In Ontario, 29% (360,000) of all postsecondary students in Ontario are online learners. Most are female and middle aged with families and responsibilities. As they work through 12,728 online courses and 809 online programs, they face unique academic challenges that they often have to overcome on an individual basis. The Northern and Remote project seeks to enhance the post-secondary educational journey for northern and remote online learners.
We conducted user research, targeting our recruitment towards students from northern and remote communities. Through interviews, a survey and a journey map that laid out their first year of online learning from discovery to completion, we were able to identify barriers and insights and recognize common themes amongst online learners. Specifically, they:
- Lack peer networks – people don’t talk to each other
- Represent all ages
- Lack internet and/or technological knowledge
- Live far from their respective institutions
- Have different educational levels and backgrounds
- Need to choose own engagement levels.
We also identified that online/remote/northern students are often unaware of existing academic resources that can help ease the learning process. They also don’t have a support network. Based on these findings, there is an opportunity to optimize and streamline the academic resources available to online learners, and provide chances for structured collaboration between peers.

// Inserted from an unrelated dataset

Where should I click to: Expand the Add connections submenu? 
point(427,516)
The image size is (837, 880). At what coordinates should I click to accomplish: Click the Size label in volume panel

We’re now working to develop a prototype that encourages collaboration amongst online learners, enabling them to share resources, experiences, and other pertinent knowledge. While some students seek an individual educational journey, others wish they had better communication with their school and peers. Our prototype tool will increase the students’ knowledge of academic resources, help them to establish peer networks, and give them the ability to take charge of their own success and feel confident about their education.